(REQUIREMENT 1) Decide whether each statement agrees with the deer backstrap thread, answering yes or no and quoting the deciding words of the thread: (a) kruizer planned to season the venison with Montreal Steak seasoning; (b) Winterrider found the result too well done; (c) the piece of venison kruizer planned to cook weighed 12 ounces.

(DOCUMENT SEGMENT)
§

# Deer Backstrap



## kruizer (Jan 30, 2021)

First, no pics. I am going to sous vide an 8 ounce piece of venison back strap seasoned with Montreal Steak seasoning and pan sear it for my supper tonite along with some Japanese stir fry veggies. I can't wait to dig in. Just thought I would share. Not the venison just the thought.


----------



## TNJAKE (Jan 30, 2021)

That thought sounds delicious lol


----------



## indaswamp (Jan 30, 2021)

Yep. Sous Vide is a great way to eat venison back strap!


----------



## JLeonard (Jan 30, 2021)

Man 

 kruizer
 thats a heck of way to tease someone! Sounds good.
Jim


----------



## Sowsage (Jan 30, 2021)

That's going to be good!


----------



## Brokenhandle (Jan 30, 2021)

Does sound tasty! I know they say no pics didn't happen but I bet your taste buds and belly will say differently!

Ryan


----------



## Winterrider (Jan 30, 2021)

Sounds great. Just did one a couple weeks ago. Turned out excellent. Little red (138°) for wife but perfect for me.


----------



## SmokinEdge (Jan 30, 2021)

Back straps are king, always. Enjoy.


----------



## Fueling Around (Jan 30, 2021)

You planning to post some photos of supper?


kruizer said:


> ...
> Just thought I would share. Not the venison just the thought.


Clever


----------



## kruizer (Jan 31, 2021)

Supper is all gone and it was delicious. If my cousin ever shares his back strap with me again. I will do it the same way.


----------



## Bearcarver (Jan 31, 2021)

I can see & taste it, just by reading what you said about it !!
Great Supper!!
Like.

Bear


----------

§

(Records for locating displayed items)
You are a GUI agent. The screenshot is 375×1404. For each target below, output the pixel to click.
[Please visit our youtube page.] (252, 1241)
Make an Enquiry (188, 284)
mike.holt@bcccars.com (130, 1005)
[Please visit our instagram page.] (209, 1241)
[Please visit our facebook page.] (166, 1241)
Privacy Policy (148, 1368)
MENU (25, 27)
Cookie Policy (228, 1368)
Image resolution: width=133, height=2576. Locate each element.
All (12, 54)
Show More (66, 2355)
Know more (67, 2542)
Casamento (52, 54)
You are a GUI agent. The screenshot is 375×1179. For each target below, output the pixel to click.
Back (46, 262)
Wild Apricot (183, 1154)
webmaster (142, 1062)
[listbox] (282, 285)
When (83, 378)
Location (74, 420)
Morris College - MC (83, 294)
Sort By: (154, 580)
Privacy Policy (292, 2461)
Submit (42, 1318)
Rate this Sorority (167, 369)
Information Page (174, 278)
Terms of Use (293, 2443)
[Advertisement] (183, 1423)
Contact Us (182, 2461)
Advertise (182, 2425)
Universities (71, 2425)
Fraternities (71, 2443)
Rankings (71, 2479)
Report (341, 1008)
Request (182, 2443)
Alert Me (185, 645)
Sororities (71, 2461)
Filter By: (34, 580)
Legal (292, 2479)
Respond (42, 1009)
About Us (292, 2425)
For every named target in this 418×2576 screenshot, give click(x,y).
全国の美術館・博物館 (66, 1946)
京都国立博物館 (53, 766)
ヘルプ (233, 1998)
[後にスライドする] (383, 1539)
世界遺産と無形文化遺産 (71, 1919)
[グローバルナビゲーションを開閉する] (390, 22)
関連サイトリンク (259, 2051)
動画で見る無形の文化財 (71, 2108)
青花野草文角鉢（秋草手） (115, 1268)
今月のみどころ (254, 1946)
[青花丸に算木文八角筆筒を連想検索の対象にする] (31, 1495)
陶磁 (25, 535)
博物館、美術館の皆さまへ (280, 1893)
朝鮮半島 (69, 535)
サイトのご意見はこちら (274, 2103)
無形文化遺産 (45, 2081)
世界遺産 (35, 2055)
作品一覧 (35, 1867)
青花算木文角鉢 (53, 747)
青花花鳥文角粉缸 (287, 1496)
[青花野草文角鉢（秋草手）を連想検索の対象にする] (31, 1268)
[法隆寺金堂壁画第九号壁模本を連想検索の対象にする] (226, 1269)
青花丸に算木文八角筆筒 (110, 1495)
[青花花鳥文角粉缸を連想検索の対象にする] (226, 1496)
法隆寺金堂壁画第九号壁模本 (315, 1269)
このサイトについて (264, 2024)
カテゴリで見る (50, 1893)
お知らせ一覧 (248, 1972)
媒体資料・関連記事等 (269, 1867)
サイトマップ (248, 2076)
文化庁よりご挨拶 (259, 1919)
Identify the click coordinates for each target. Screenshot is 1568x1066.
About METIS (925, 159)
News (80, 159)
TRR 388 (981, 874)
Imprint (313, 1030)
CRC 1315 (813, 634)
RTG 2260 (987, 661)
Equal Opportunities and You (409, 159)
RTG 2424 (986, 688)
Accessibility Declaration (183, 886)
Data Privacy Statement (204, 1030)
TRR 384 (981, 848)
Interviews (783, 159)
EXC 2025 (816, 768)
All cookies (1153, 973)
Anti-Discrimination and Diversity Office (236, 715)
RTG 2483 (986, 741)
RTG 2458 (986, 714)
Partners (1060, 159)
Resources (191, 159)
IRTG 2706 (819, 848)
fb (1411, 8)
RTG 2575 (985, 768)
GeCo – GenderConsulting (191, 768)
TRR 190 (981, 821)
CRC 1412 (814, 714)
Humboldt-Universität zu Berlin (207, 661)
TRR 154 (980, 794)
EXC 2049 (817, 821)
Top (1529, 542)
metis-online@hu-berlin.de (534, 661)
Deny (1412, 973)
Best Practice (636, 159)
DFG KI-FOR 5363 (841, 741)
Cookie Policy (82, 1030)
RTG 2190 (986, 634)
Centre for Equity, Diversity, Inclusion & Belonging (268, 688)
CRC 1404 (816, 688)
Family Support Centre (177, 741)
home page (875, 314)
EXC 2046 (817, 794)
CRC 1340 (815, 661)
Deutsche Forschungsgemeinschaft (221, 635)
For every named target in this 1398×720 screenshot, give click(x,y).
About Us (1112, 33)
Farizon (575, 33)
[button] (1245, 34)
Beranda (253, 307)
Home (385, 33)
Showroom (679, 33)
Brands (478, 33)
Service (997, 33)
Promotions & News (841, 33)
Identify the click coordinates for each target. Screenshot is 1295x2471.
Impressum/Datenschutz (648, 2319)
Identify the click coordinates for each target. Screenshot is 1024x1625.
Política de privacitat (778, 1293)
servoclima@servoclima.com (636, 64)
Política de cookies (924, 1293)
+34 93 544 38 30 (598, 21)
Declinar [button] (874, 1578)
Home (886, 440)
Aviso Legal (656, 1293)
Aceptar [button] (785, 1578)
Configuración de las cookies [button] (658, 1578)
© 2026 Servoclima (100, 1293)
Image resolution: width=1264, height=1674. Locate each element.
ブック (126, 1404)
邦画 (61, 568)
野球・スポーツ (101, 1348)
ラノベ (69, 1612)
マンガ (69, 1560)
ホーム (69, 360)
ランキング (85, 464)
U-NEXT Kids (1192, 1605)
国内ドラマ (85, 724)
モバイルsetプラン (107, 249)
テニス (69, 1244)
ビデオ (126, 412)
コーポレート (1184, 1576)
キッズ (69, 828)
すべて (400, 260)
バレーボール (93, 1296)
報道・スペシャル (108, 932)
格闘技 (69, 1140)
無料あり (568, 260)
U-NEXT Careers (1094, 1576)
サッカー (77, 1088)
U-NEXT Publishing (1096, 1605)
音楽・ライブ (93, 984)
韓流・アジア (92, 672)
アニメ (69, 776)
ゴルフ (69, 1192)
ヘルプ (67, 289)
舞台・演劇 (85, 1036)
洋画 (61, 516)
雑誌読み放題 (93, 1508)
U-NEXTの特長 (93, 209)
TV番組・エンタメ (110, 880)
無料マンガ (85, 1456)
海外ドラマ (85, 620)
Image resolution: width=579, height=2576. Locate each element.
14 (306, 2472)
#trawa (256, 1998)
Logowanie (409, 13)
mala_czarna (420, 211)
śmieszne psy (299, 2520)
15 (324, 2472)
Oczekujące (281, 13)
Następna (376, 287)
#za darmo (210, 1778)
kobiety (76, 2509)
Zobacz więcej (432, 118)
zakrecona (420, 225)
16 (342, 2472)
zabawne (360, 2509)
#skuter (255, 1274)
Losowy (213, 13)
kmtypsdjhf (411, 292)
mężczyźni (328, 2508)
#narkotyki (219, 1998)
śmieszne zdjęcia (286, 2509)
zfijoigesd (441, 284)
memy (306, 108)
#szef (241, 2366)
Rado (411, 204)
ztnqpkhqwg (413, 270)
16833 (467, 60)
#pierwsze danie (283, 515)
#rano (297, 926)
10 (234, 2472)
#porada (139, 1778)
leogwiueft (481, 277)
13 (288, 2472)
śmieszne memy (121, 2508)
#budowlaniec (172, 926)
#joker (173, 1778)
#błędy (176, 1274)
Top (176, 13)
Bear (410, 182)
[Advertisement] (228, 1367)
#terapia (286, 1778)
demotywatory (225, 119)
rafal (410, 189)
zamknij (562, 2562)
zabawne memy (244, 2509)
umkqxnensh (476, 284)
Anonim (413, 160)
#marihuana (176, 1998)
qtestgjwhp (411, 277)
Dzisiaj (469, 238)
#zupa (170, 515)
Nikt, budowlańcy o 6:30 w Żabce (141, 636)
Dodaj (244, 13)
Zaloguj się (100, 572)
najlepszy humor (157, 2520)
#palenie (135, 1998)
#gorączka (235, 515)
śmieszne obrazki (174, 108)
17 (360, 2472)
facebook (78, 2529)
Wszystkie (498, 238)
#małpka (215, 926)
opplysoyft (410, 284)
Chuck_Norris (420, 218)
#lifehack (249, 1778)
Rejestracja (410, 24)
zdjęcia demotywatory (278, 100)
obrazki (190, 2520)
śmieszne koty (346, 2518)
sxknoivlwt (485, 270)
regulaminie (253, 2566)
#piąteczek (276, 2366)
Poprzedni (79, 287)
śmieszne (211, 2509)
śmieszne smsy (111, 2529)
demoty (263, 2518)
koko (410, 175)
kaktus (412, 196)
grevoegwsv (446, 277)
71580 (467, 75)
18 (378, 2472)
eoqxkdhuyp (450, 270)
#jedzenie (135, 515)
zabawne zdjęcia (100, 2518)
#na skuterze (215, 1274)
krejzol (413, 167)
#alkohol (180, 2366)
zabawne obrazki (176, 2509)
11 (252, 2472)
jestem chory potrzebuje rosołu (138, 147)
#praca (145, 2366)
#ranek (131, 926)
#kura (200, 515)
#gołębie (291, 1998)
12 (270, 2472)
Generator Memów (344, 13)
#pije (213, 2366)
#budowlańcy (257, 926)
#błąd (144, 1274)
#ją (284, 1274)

§

(REQUIREMENT 2) Multiply every coordinate in the answers of the entries by 1.35, rounding to whole numbers with halves going up, and write those lines again with their requests. Start at the first line of the entries and end at the line containing "Casamento (52, 54)", including both lines.

(WORKED SOLUTION 1)
(a) Yes: "seasoned with Montreal Steak seasoning"
(b) No: "Little red (138°) for wife but perfect for me."
(c) No: "an 8 ounce piece of venison back strap"

(WORKED SOLUTION 2)
You are a GUI agent. The screenshot is 375×1404. For each target below, output the pixel to click.
[Please visit our youtube page.] (340, 1675)
Make an Enquiry (254, 383)
mike.holt@bcccars.com (176, 1357)
[Please visit our instagram page.] (282, 1675)
[Please visit our facebook page.] (224, 1675)
Privacy Policy (200, 1847)
MENU (34, 36)
Cookie Policy (308, 1847)
Image resolution: width=133, height=2576. Locate each element.
All (16, 73)
Show More (89, 3179)
Know more (90, 3432)
Casamento (70, 73)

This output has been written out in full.